▶ **Your instructions**:
Beginning with the first line of the data below, reproduce every line unchanged, ending with the line that holds "1215x729 pixels.".
*** Source information ***
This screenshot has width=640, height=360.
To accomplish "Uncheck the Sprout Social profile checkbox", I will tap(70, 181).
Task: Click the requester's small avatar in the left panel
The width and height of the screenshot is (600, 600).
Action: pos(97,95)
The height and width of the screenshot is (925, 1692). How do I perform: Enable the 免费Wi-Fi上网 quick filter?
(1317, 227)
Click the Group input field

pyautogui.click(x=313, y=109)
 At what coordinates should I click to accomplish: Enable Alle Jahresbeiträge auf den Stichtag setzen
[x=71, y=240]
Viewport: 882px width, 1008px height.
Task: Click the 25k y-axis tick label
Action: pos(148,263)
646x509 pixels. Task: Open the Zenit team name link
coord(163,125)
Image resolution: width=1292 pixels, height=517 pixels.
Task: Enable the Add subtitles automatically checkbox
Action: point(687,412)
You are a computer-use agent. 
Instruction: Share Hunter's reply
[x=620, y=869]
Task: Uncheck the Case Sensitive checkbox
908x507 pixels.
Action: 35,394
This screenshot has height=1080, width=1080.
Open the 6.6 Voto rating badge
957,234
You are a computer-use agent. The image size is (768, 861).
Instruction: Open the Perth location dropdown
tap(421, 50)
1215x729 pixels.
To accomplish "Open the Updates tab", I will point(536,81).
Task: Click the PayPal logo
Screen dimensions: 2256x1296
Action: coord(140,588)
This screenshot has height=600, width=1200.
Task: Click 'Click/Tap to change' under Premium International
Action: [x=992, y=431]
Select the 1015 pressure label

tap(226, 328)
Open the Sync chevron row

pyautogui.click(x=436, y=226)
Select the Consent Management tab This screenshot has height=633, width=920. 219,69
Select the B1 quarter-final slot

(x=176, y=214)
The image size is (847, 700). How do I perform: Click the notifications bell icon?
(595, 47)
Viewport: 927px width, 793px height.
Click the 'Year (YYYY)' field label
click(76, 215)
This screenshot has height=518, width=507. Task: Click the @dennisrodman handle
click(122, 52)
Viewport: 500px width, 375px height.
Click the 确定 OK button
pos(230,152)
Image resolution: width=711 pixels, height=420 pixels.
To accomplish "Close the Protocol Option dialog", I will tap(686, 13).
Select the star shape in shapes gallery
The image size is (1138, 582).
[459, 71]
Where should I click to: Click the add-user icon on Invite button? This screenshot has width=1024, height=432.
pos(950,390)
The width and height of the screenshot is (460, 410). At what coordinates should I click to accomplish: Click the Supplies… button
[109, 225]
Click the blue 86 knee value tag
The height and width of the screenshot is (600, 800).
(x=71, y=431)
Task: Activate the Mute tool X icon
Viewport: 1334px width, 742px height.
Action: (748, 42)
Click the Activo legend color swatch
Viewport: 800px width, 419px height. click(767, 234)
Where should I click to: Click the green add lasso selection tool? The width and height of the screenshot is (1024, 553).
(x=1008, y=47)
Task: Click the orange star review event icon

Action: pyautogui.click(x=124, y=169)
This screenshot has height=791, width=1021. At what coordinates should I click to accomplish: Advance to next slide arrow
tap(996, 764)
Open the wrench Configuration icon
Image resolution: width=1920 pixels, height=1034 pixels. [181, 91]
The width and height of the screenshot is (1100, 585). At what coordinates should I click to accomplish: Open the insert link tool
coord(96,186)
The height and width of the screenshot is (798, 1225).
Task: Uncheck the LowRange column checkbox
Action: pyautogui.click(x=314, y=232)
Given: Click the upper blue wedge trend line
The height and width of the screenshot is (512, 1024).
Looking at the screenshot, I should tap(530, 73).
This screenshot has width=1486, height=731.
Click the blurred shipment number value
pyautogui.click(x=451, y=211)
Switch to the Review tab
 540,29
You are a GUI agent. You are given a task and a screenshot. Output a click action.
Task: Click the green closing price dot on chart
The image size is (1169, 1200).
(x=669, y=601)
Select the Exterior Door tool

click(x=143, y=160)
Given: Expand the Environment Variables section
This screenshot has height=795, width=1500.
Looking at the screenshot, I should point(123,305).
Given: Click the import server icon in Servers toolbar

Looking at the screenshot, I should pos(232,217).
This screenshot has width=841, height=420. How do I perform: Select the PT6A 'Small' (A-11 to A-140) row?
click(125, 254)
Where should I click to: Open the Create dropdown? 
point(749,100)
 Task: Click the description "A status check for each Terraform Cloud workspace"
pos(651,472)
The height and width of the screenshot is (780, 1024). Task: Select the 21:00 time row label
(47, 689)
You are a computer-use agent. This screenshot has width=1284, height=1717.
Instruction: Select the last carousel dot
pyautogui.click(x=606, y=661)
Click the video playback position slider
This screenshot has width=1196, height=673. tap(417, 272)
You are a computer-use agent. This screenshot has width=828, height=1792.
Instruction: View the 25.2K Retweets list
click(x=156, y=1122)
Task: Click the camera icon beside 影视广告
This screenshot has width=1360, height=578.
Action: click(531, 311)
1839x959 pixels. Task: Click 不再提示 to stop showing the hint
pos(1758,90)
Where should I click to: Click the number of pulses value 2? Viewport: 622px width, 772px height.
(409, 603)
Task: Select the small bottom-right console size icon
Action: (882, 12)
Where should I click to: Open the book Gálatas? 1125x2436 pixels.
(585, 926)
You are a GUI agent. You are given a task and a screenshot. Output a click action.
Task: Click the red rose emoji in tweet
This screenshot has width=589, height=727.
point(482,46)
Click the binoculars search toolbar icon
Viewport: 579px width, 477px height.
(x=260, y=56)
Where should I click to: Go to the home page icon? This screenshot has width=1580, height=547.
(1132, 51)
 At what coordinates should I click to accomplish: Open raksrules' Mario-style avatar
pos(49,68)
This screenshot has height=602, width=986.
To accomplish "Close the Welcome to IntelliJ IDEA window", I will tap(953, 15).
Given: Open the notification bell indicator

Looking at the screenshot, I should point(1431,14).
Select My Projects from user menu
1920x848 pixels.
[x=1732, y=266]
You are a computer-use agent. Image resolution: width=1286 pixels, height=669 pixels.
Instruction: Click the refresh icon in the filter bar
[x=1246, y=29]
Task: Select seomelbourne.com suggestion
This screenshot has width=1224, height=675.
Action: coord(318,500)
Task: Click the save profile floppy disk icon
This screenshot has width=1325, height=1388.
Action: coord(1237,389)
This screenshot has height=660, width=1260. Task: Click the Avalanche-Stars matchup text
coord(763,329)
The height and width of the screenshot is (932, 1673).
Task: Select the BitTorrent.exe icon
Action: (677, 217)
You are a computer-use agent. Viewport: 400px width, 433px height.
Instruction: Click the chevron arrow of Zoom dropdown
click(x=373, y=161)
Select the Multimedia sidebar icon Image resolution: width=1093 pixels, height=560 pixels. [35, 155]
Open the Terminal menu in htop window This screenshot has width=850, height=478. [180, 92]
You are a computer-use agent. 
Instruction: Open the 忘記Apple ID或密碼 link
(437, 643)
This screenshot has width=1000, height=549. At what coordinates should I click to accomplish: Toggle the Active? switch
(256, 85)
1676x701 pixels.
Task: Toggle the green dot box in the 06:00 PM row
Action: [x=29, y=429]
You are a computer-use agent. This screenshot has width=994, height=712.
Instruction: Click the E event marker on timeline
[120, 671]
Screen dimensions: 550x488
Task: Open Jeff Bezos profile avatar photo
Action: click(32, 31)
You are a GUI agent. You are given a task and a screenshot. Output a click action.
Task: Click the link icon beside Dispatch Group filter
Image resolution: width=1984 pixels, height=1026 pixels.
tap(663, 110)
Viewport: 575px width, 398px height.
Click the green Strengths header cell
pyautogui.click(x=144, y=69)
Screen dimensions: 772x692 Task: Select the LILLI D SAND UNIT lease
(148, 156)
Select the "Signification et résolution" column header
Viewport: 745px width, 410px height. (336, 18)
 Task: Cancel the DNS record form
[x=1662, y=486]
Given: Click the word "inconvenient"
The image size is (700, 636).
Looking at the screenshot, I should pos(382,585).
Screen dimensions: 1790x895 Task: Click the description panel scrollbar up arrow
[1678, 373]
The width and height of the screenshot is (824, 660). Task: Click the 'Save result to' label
*** End of Source information ***
▶ **Task output**:
This screenshot has width=640, height=360.
To accomplish "Uncheck the Sprout Social profile checkbox", I will tap(70, 181).
Task: Click the requester's small avatar in the left panel
The width and height of the screenshot is (600, 600).
Action: pos(97,95)
The height and width of the screenshot is (925, 1692). How do I perform: Enable the 免费Wi-Fi上网 quick filter?
(1317, 227)
Click the Group input field

pyautogui.click(x=313, y=109)
 At what coordinates should I click to accomplish: Enable Alle Jahresbeiträge auf den Stichtag setzen
[x=71, y=240]
Viewport: 882px width, 1008px height.
Task: Click the 25k y-axis tick label
Action: pos(148,263)
646x509 pixels. Task: Open the Zenit team name link
coord(163,125)
Image resolution: width=1292 pixels, height=517 pixels.
Task: Enable the Add subtitles automatically checkbox
Action: point(687,412)
You are a computer-use agent. 
Instruction: Share Hunter's reply
[x=620, y=869]
Task: Uncheck the Case Sensitive checkbox
908x507 pixels.
Action: 35,394
This screenshot has height=1080, width=1080.
Open the 6.6 Voto rating badge
957,234
You are a computer-use agent. The image size is (768, 861).
Instruction: Open the Perth location dropdown
tap(421, 50)
1215x729 pixels.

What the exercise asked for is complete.